After dinner I have no rules about email or messages (Tim Ferriss would disapprove) but this has worked wonders for me. Outside of those two half hours, (before dinner), all notifications are off. The phone is set to Do Not Disturb (while allowing calls through, since I get very few and they’re usually somewhat important).
Bonus Tip: Gmail Snooze
Gmail now has a Snooze button for emails that allows you to send something in your inbox away and have it return unread at a set time. This is great if you want to clear the clutter and rush to inbox-zero, but without addressing an important issue yet, but not deleting or risking forgetting it either.
Bonus Bonus Tip: Pause your Inbox
You can also use the Boomerang plugin for Gmail to completely pause your Inbox for a time, so that if you need to work inside Gmail but don’t want to be distracted by new messages, they’ve got you covered. This plugin is also how your schedule an email to automatically send at a later time – something Gmail can’t do for some reason.
In Conclusion
Yeah, pretty much batch your emails into one or two times per day, max! You batch your laundry into a single load – why not email and texts? You can experiment with batching other things too, like cooking several meals for the week on Sunday night, or doing your bookkeeping/receipts every 2nd Monday morning. It all takes a little discipline and planning, but it can save huge amounts of time and keep you focused on your real work.
I hope you found this useful. Please share some of your favourite productivity hacks in the comments, or just say hi and let us know if you’re going to/already use this one. If you’d like to read my recent blog post on combating Procrastination, click here.
If you’d like to set up a free call to talk about how I can help double productivity for you or your team, please get in touch. I’m happy to chat for 20 minutes and offer some quick wins at no charge.
Until next time…
PS As an Amazon Associate I earn from qualifying purchases. I’ve linked the book “4-Hour Work Week” above. It costs you no extra to buy through the link, but I get a small percentage as a referral bonus.

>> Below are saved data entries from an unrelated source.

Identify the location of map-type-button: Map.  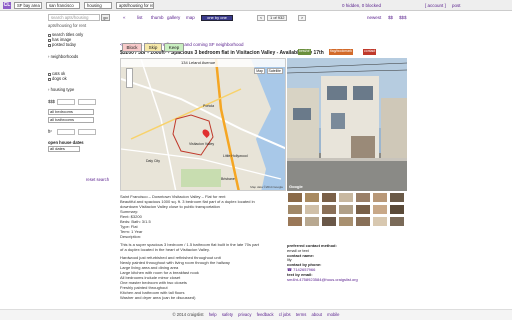
(260, 71).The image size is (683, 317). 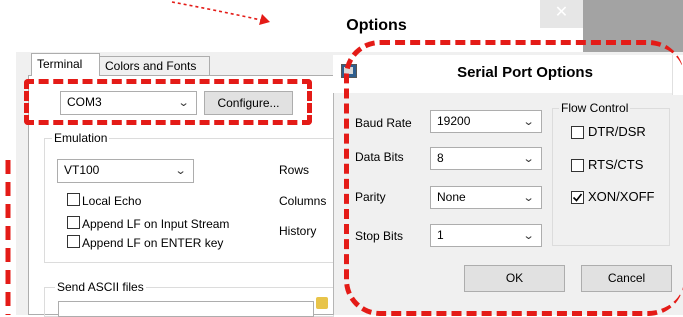 I want to click on annotation-arrow, so click(x=216, y=11). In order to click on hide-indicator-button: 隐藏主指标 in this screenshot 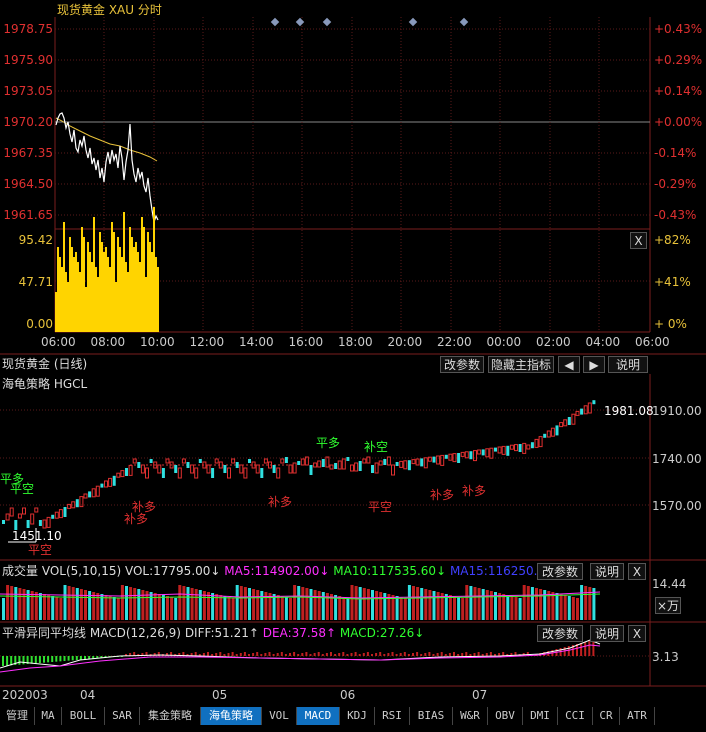, I will do `click(521, 364)`. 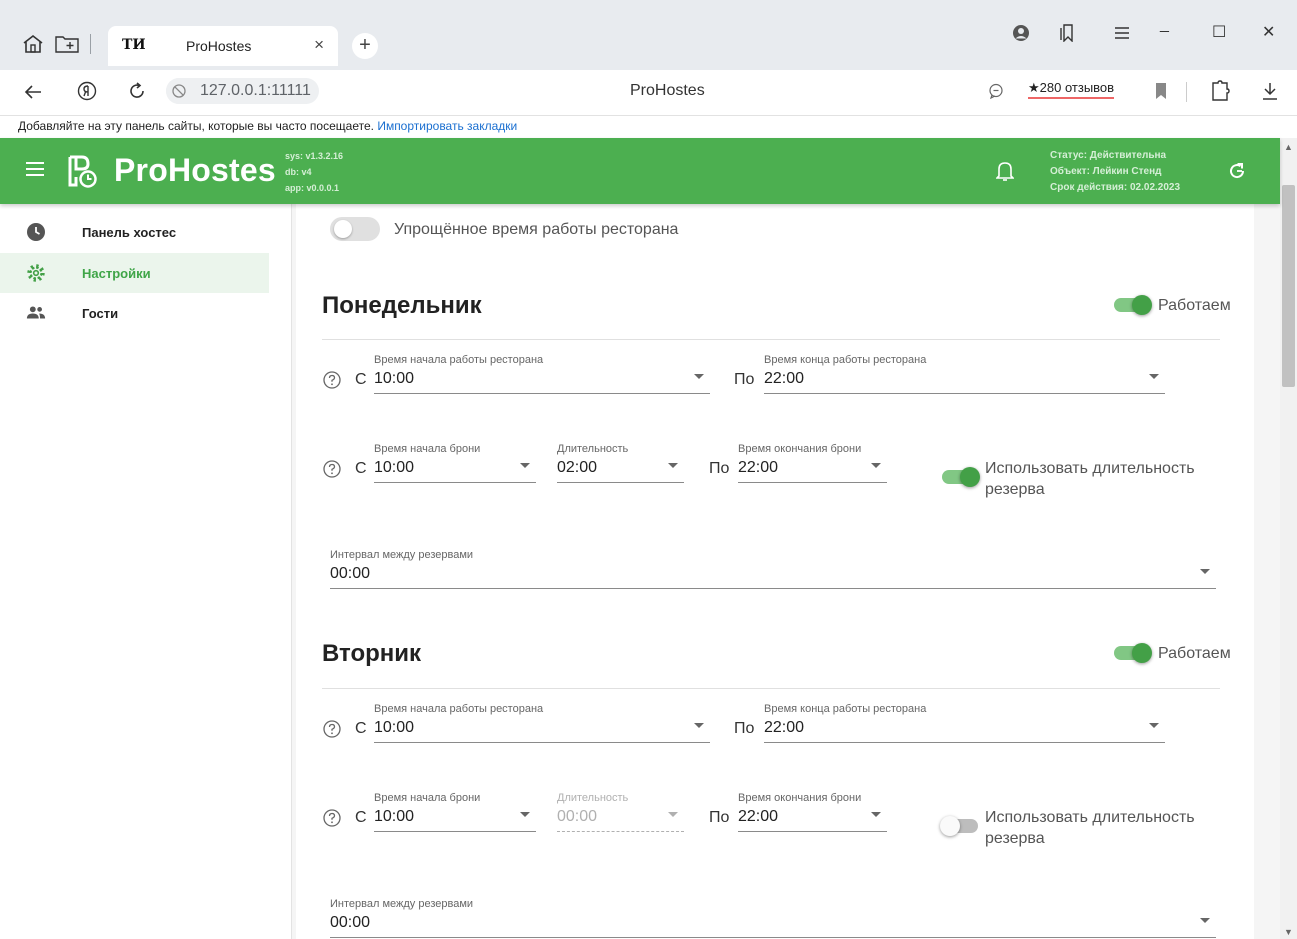 I want to click on day-title-tuesday: Вторник, so click(x=372, y=654).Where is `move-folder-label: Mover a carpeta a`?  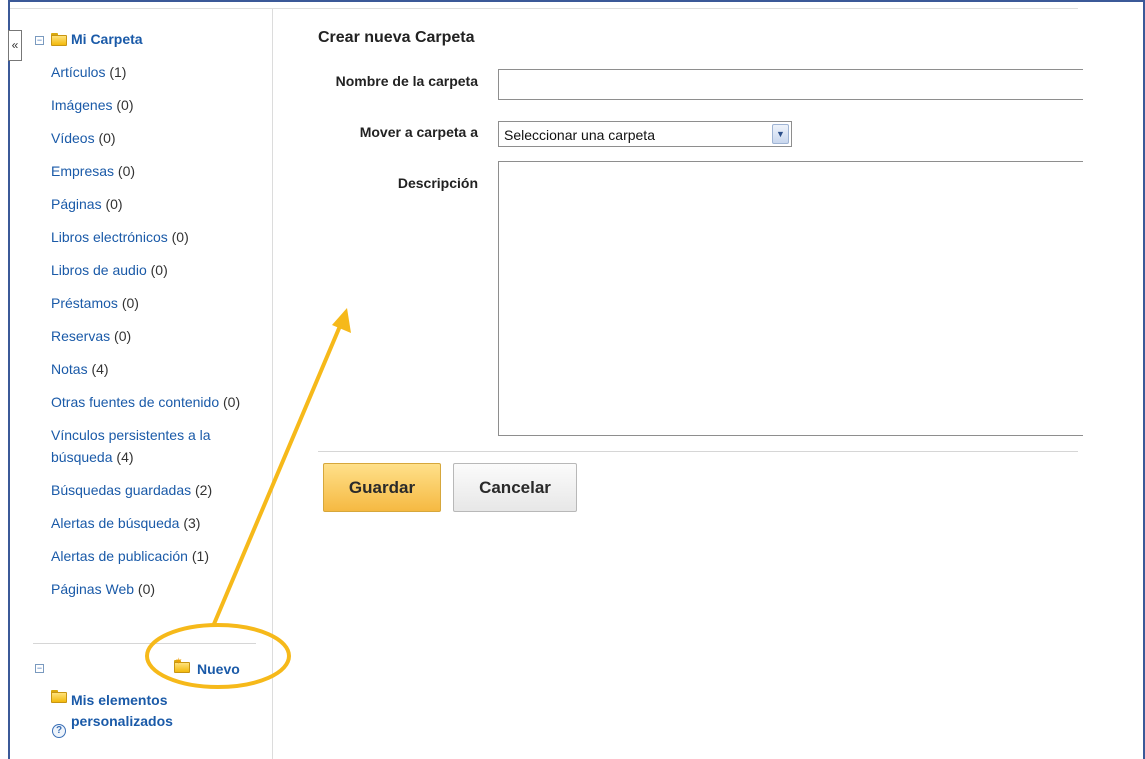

I would not can’t miss an email for many hours. I would not be in job as my english is not good for speaking. I do not know what could happen if I missed email for so long. Would be fired. How do you work with missing emails.
Thanks for reading, Raul.
I’m not sure what your job is, but most emails don’t require a response in 10 minutes. They can usually wait a couple of hours. In my current system, I’m basically checking email after 4 hours maximum (and usually a bit more often too, though I try not to).

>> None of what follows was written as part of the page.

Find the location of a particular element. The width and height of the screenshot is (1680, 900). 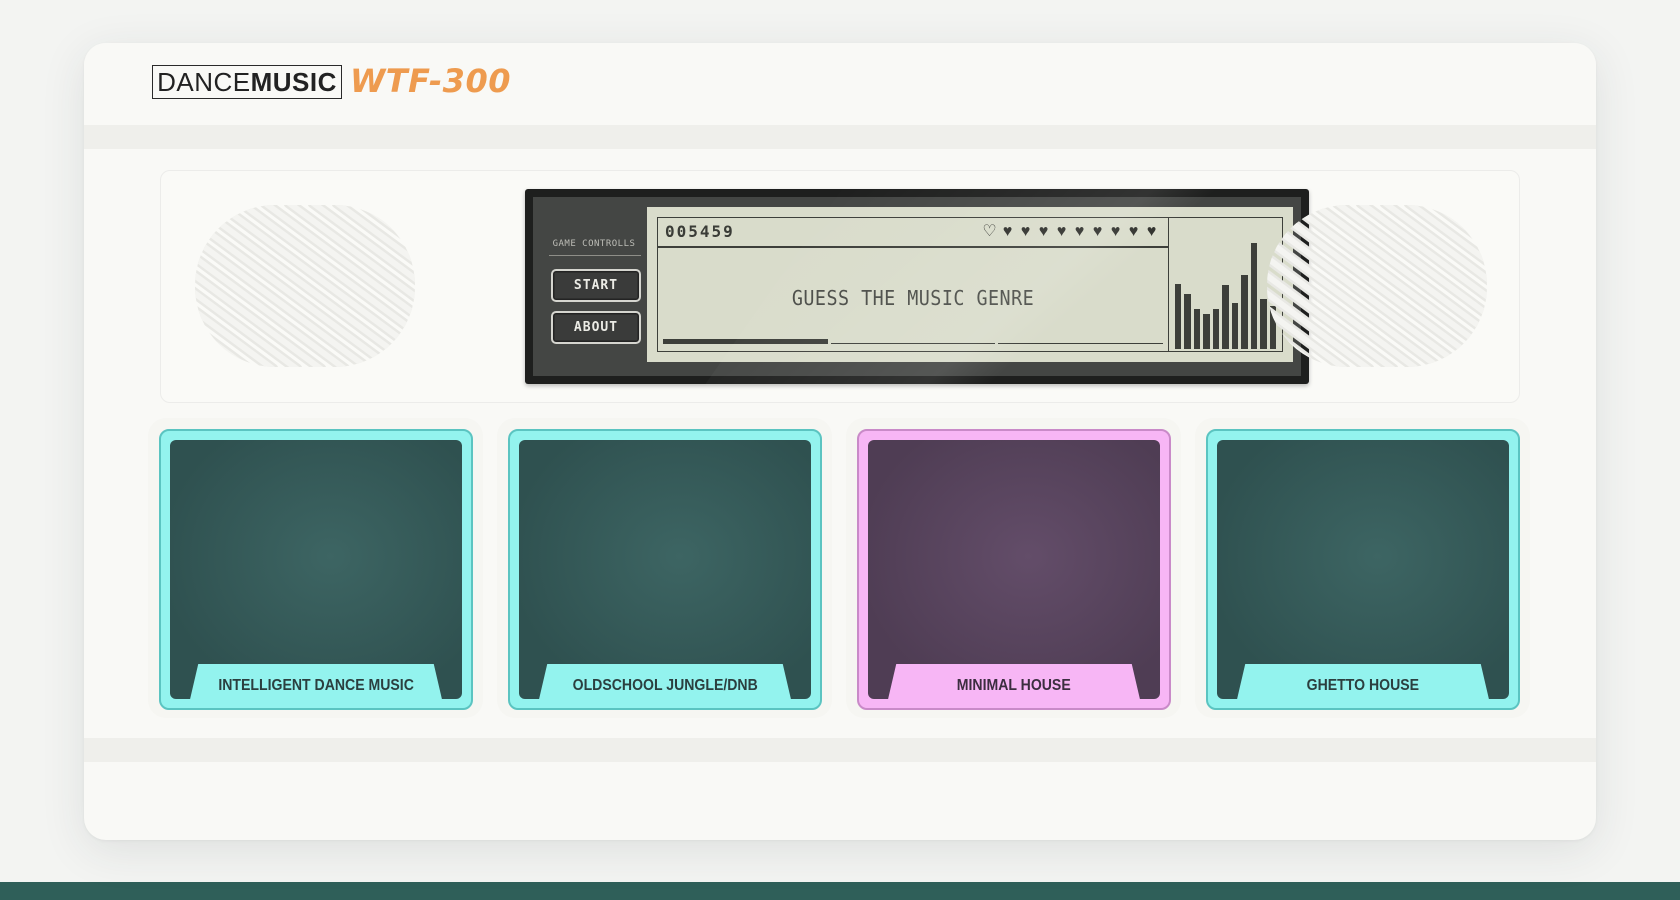

pad-slot-2: OLDSCHOOL JUNGLE/DNB is located at coordinates (664, 568).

If you have to check more often, maybe check every 2 hours, for 15 or 20 minutes?
One thing you could do though is talk to your manager and suggest that you think you could get more work done if you only checked emails at certain times of the day, and if someone needs to reach you urgently that they can still phone you (or maybe you have an emergency email address that DOES give notifications).
Explain the basic situation however it makes sense for you, and then end with exactly these words: “I’d like to try this out for one week and see if I become more productive. Does that sound like a bad idea?”

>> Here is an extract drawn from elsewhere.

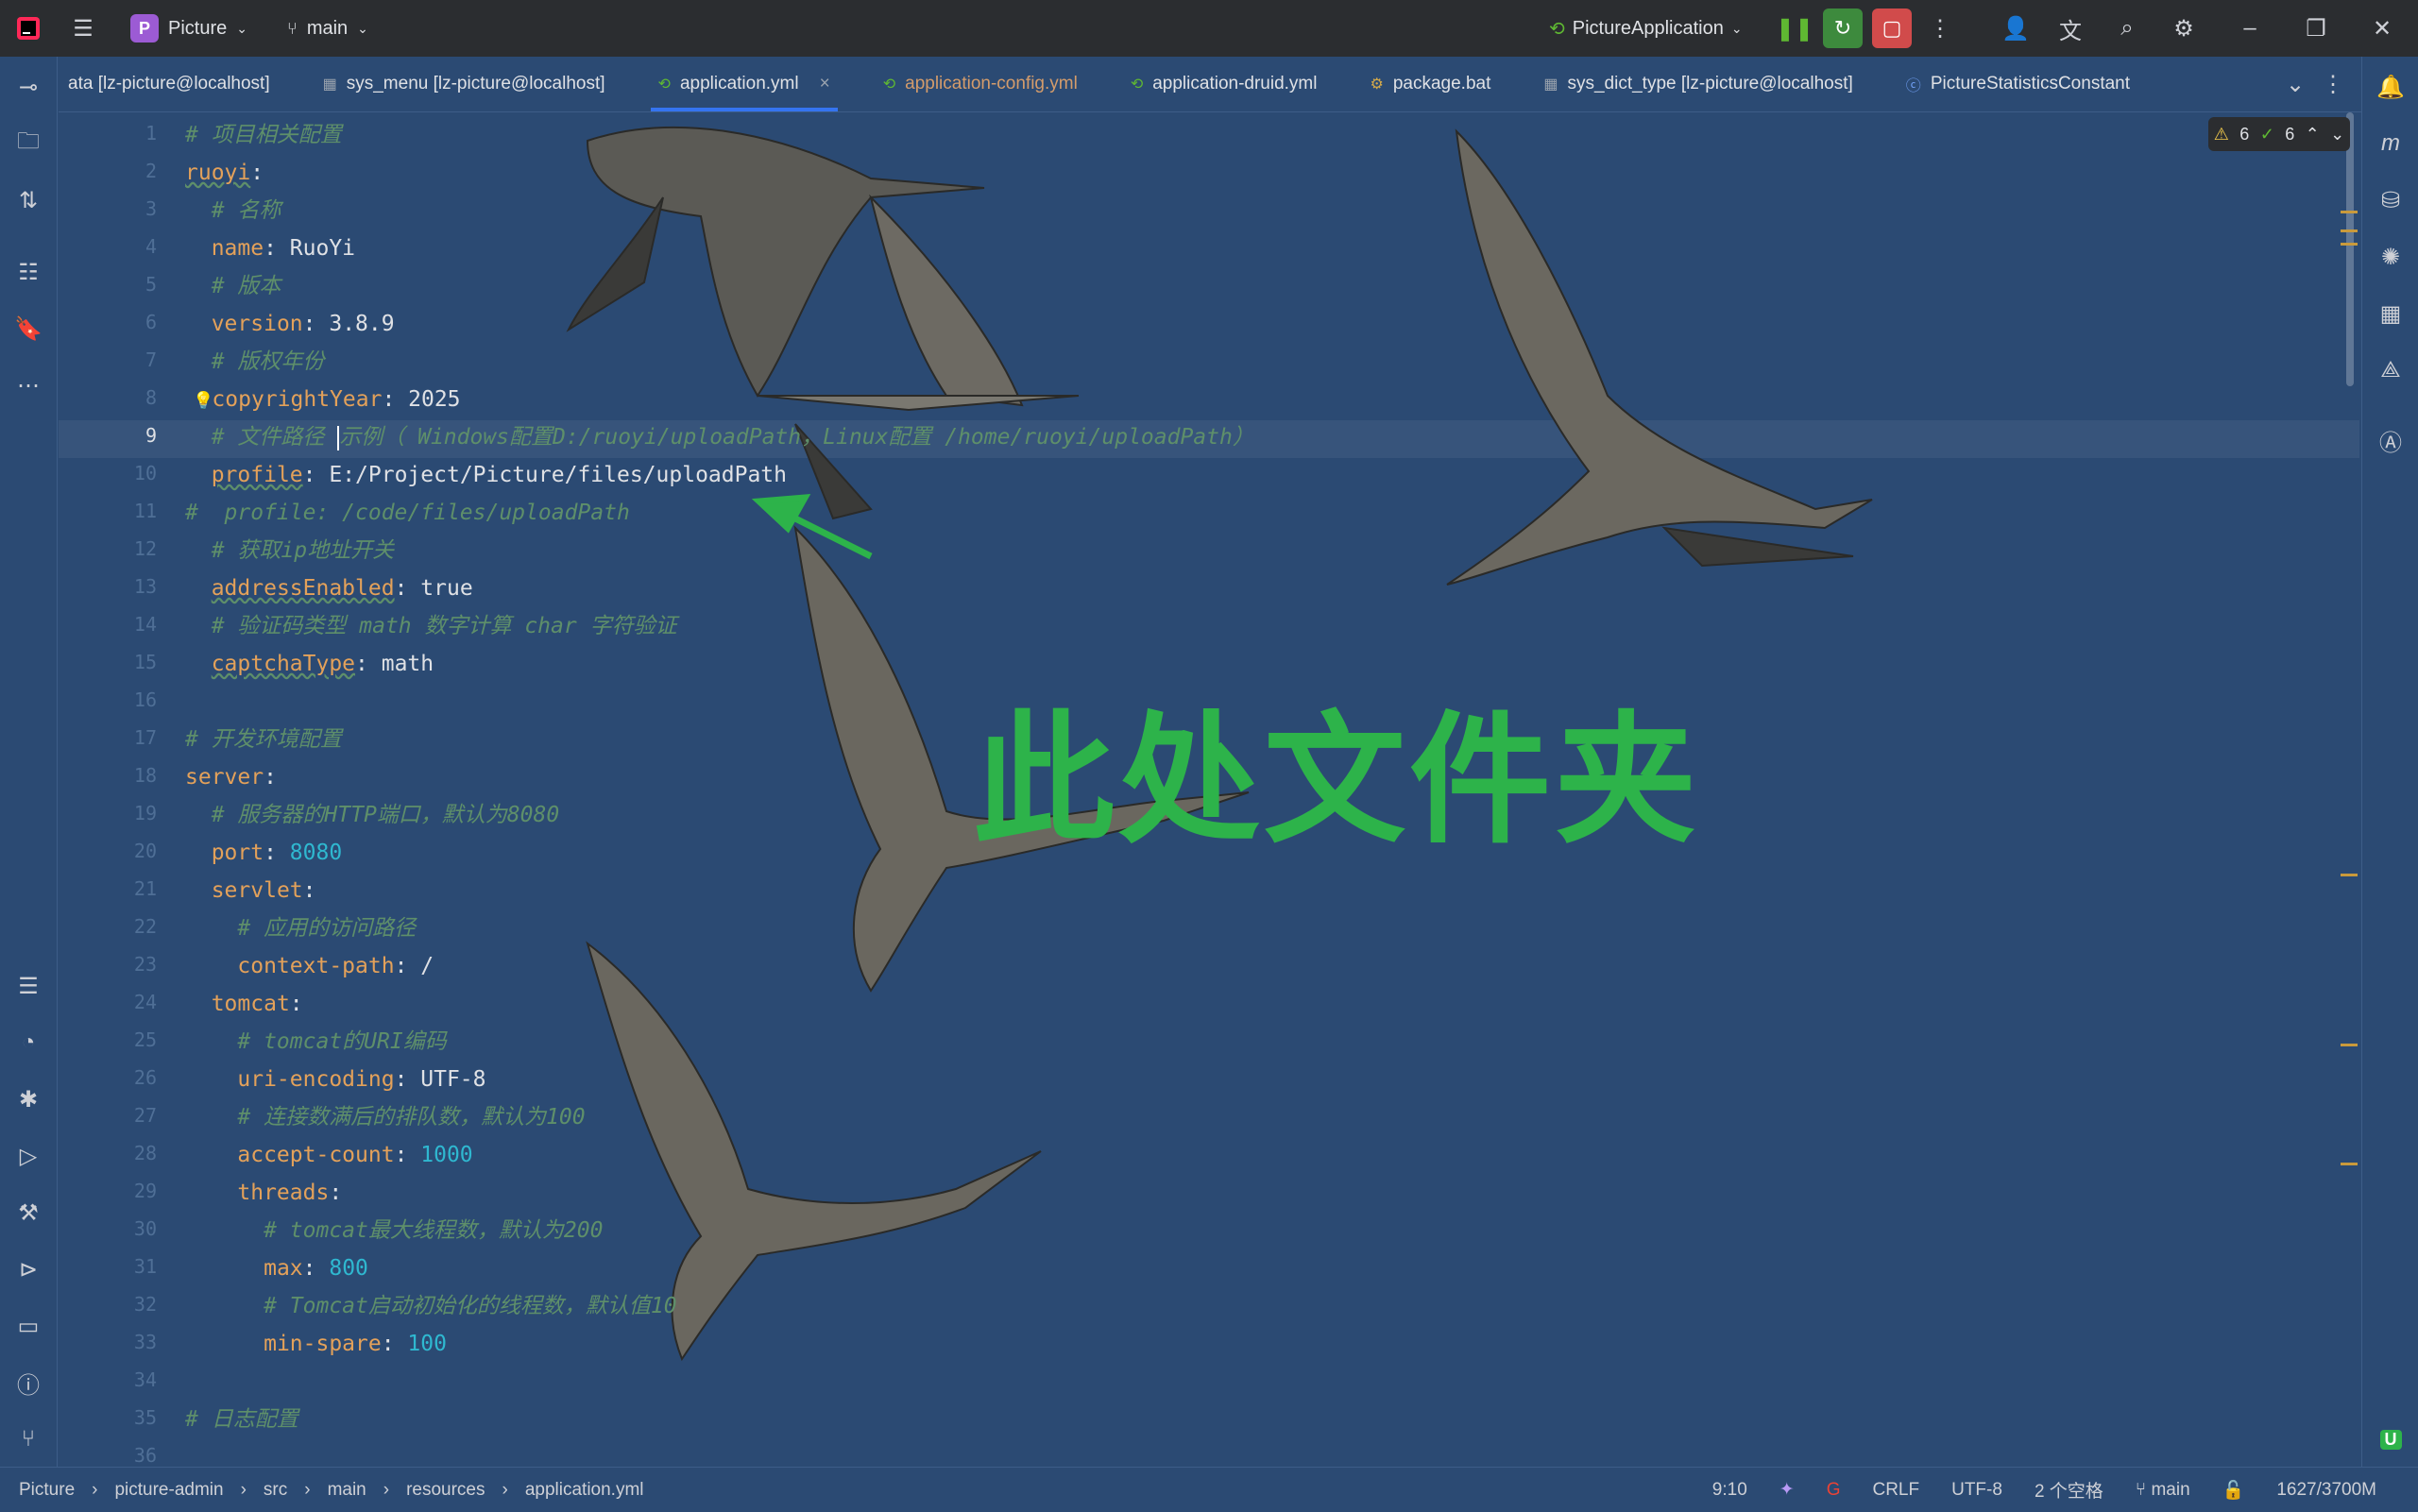 The height and width of the screenshot is (1512, 2418). What do you see at coordinates (2244, 134) in the screenshot?
I see `warning-count: 6` at bounding box center [2244, 134].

They’re very unlikely to say no to that, but if they still aren’t sure ask them “how do you think we could try this out in a sensible way?”. Phrasing it this way gives them control over the decision and process. You can also point them to this blog post to try convince them 😉
The main thing is that if you’re doing work that requires focus (programming, writing, engineering, etc) you want to reduce distractions/notifications. ‘Reduce’ even if you can’t eliminate.